Smith caught 12 passes for 215 yards to go along with his trifecta of scores in the first half, while Jones was nearly flawless, completing 36 of 45 attempts with no interceptions.
After Ohio State (7-1) went three-and-out on its first series, Alabama (13-0) seemed to march down the field with ease, with Jones distributing the ball between Harris, Smith, and fellow receivers Jaylen Waddle, Slade Bolden and John Metchie III.
Waddle made his first appearance since Oct. 24, hauling in a 15-yard catch from Jones on third-and-three to give the Crimson Tide a first down. Waddle, who suffered a broken ankle earlier this season, seemed to limp back to the sideline after the play, although he would return in the third quarter.
Harris then scored a 1-yard touchdown on fourth-and-goal.
But the Buckeyes answered when quarterback Justin Fields connected with Jeremy Ruckert, whose one-handed grab for 36 yards set up an 8-yard touchdown run by Master Teague to even the score.

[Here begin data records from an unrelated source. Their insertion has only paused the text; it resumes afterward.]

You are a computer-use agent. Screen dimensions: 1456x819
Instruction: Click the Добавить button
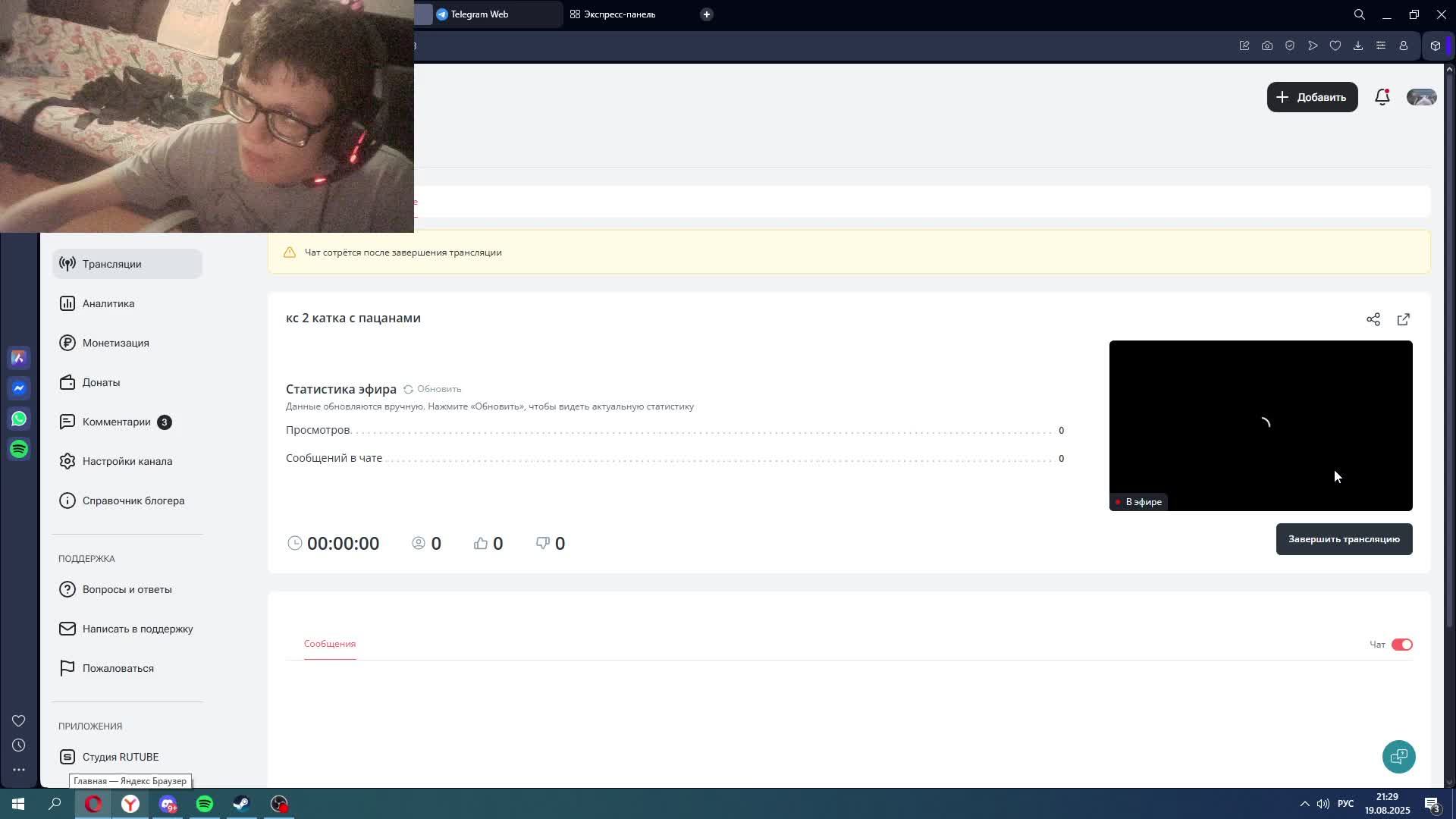pyautogui.click(x=1312, y=97)
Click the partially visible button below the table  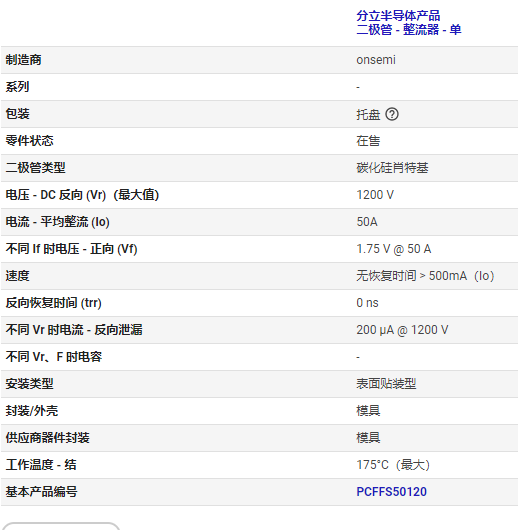tap(61, 526)
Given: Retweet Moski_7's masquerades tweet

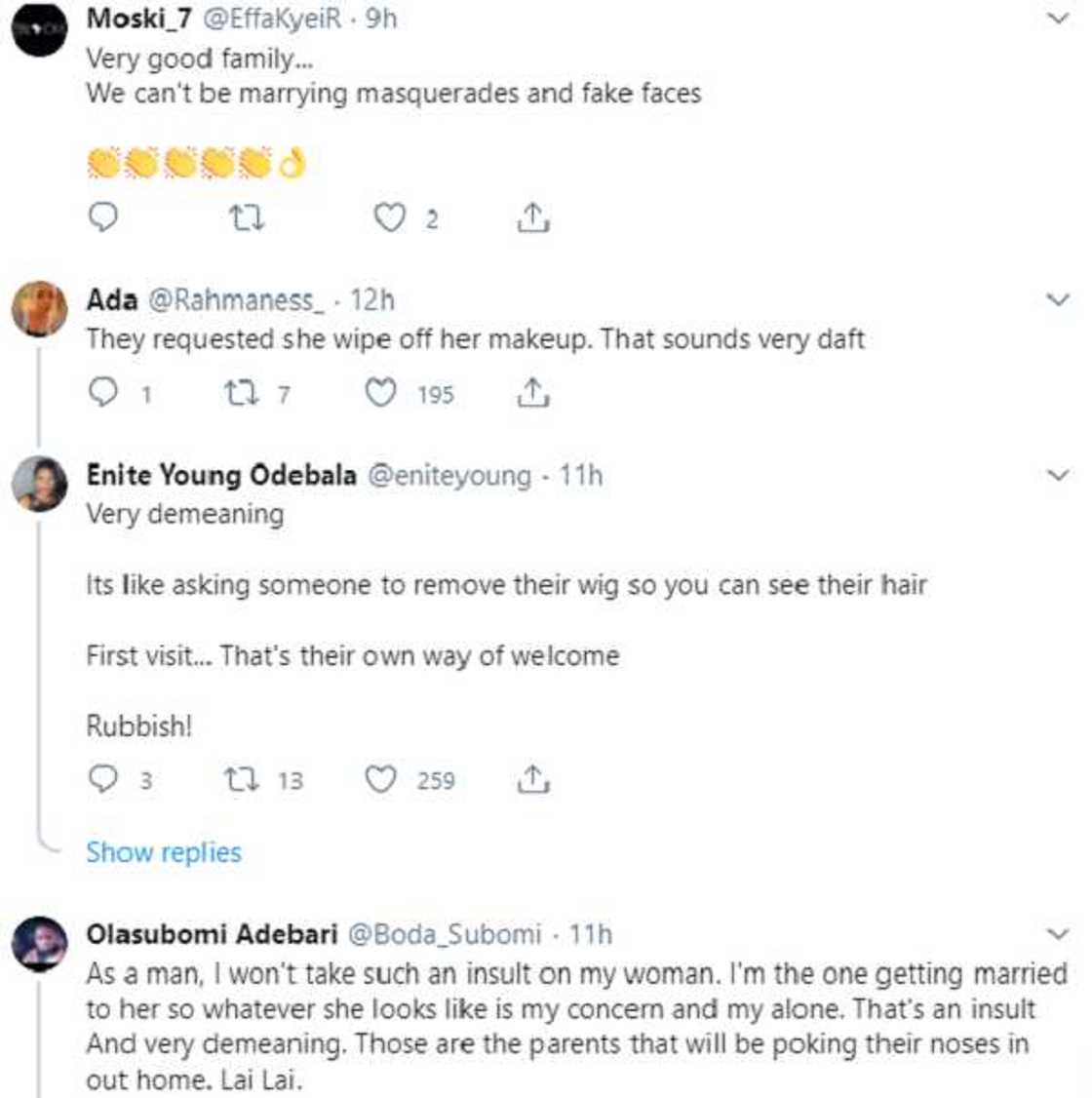Looking at the screenshot, I should point(246,217).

Smith put the Tide back on top with his 5-yard touchdown reception on the first play of the second quarter.
Alabama appeared poised to score again, but the Buckeyes recovered a fumble by Jones and benefitted from a pass interference call in the end zone. Teague scored his second touchdown of the evening on a 4-yard run on the very next play.
The Tide pulled ahead 21-14 with nine minutes remaining in the half on Jones' 26-yard touchdown pass to Harris.
Ohio State had a chance to tie it once again after a targeting call by Alabama safety Jordan Battle gave the Buckeyes a fresh set of downs at the Alabama 8-yard line, but they had to settle for a 24-yard field goal by Jake Seibert to cut the score to 21-17.
That's when Smith took over.
The offensive player of the game scored on each of Alabama's next two possessions to pull ahead 35-17 before the break.
"Well, we had a mission," Smith said. "Everybody wanted to end things the right way. We just all came to work every day and just put in the work. We got the result that we wanted."
Alabama chipped away at the clock on the opening drive of the second half, padding the score with a 20-yard field goal by Will Reichard to cap a 16-play, 75-yard drive that took 7:13.
Ohio State's lone touchdown of the quarter was a 20-yard touchdown pass from Fields to Garrett Wilson.
Harris scored his second touchdown of the evening -- and Alabama's last -- in the fourth quarter to finish off the Buckeyes.
Fields wasn't able to replicate his record-setting performance in the Sugar Bowl, finishing the night 17 of 33 for 194 yards and a touchdown.
"I felt pretty good coming into the game," he said after the loss. "We had a good game plan planned out, but they executed better than we did."